-- DATA SECTION follows --

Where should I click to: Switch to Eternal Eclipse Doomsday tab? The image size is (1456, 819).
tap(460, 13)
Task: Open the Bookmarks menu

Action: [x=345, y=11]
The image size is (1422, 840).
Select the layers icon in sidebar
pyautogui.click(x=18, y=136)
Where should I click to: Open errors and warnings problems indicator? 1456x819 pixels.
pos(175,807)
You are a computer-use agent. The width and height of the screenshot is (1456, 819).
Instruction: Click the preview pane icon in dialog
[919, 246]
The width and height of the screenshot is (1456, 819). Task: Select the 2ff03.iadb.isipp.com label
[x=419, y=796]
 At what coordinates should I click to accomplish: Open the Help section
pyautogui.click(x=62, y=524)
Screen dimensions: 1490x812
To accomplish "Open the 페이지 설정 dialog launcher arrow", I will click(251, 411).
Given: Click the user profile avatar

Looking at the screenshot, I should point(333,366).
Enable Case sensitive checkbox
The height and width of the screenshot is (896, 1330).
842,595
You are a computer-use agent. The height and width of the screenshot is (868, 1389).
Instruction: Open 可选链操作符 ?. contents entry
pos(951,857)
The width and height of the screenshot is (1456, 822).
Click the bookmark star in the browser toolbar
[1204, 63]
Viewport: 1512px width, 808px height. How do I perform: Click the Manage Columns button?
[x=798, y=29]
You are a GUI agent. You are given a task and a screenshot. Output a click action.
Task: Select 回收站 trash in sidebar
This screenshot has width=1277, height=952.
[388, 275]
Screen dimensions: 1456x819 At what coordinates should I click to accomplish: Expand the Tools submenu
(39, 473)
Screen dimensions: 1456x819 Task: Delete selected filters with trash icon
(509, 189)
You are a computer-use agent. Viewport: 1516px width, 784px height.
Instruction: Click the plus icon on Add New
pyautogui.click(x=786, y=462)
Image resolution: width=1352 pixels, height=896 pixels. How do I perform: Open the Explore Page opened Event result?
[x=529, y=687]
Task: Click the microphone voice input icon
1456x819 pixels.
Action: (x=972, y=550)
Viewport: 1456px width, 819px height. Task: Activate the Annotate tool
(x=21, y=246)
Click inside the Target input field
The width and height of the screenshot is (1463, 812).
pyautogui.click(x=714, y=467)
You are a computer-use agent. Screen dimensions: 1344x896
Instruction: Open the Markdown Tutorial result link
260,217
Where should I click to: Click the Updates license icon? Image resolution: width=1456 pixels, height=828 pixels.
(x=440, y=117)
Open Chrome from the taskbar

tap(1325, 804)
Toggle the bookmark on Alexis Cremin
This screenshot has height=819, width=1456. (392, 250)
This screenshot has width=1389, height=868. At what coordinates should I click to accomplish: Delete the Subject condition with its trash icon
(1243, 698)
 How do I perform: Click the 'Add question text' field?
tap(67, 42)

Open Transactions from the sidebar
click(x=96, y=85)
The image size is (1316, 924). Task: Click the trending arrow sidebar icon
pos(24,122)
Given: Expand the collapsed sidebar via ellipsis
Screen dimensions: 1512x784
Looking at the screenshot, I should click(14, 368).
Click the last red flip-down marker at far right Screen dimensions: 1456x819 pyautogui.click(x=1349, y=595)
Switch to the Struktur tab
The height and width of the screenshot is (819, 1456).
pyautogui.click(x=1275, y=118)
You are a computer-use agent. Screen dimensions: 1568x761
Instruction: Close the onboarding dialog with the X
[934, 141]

-- DATA SECTION concluded --

What's required is that all of the material be returned exactly.

**TASK ANSWER**
Where should I click to: Switch to Eternal Eclipse Doomsday tab? The image size is (1456, 819).
tap(460, 13)
Task: Open the Bookmarks menu

Action: [x=345, y=11]
The image size is (1422, 840).
Select the layers icon in sidebar
pyautogui.click(x=18, y=136)
Where should I click to: Open errors and warnings problems indicator? 1456x819 pixels.
pos(175,807)
You are a computer-use agent. The width and height of the screenshot is (1456, 819).
Instruction: Click the preview pane icon in dialog
[919, 246]
The width and height of the screenshot is (1456, 819). Task: Select the 2ff03.iadb.isipp.com label
[x=419, y=796]
 At what coordinates should I click to accomplish: Open the Help section
pyautogui.click(x=62, y=524)
Screen dimensions: 1490x812
To accomplish "Open the 페이지 설정 dialog launcher arrow", I will click(251, 411).
Given: Click the user profile avatar

Looking at the screenshot, I should point(333,366).
Enable Case sensitive checkbox
The height and width of the screenshot is (896, 1330).
842,595
You are a computer-use agent. The height and width of the screenshot is (868, 1389).
Instruction: Open 可选链操作符 ?. contents entry
pos(951,857)
The width and height of the screenshot is (1456, 822).
Click the bookmark star in the browser toolbar
[1204, 63]
Viewport: 1512px width, 808px height. How do I perform: Click the Manage Columns button?
[x=798, y=29]
You are a GUI agent. You are given a task and a screenshot. Output a click action.
Task: Select 回收站 trash in sidebar
This screenshot has width=1277, height=952.
[388, 275]
Screen dimensions: 1456x819 At what coordinates should I click to accomplish: Expand the Tools submenu
(39, 473)
Screen dimensions: 1456x819 Task: Delete selected filters with trash icon
(509, 189)
You are a computer-use agent. Viewport: 1516px width, 784px height.
Instruction: Click the plus icon on Add New
pyautogui.click(x=786, y=462)
Image resolution: width=1352 pixels, height=896 pixels. How do I perform: Open the Explore Page opened Event result?
[x=529, y=687]
Task: Click the microphone voice input icon
1456x819 pixels.
Action: (x=972, y=550)
Viewport: 1456px width, 819px height. Task: Activate the Annotate tool
(x=21, y=246)
Click inside the Target input field
The width and height of the screenshot is (1463, 812).
pyautogui.click(x=714, y=467)
You are a computer-use agent. Screen dimensions: 1344x896
Instruction: Open the Markdown Tutorial result link
260,217
Where should I click to: Click the Updates license icon? Image resolution: width=1456 pixels, height=828 pixels.
(x=440, y=117)
Open Chrome from the taskbar

tap(1325, 804)
Toggle the bookmark on Alexis Cremin
This screenshot has height=819, width=1456. (392, 250)
This screenshot has width=1389, height=868. At what coordinates should I click to accomplish: Delete the Subject condition with its trash icon
(1243, 698)
 How do I perform: Click the 'Add question text' field?
tap(67, 42)

Open Transactions from the sidebar
click(x=96, y=85)
The image size is (1316, 924). Task: Click the trending arrow sidebar icon
pos(24,122)
Given: Expand the collapsed sidebar via ellipsis
Screen dimensions: 1512x784
Looking at the screenshot, I should click(14, 368).
Click the last red flip-down marker at far right Screen dimensions: 1456x819 pyautogui.click(x=1349, y=595)
Switch to the Struktur tab
The height and width of the screenshot is (819, 1456).
pyautogui.click(x=1275, y=118)
You are a computer-use agent. Screen dimensions: 1568x761
Instruction: Close the onboarding dialog with the X
[934, 141]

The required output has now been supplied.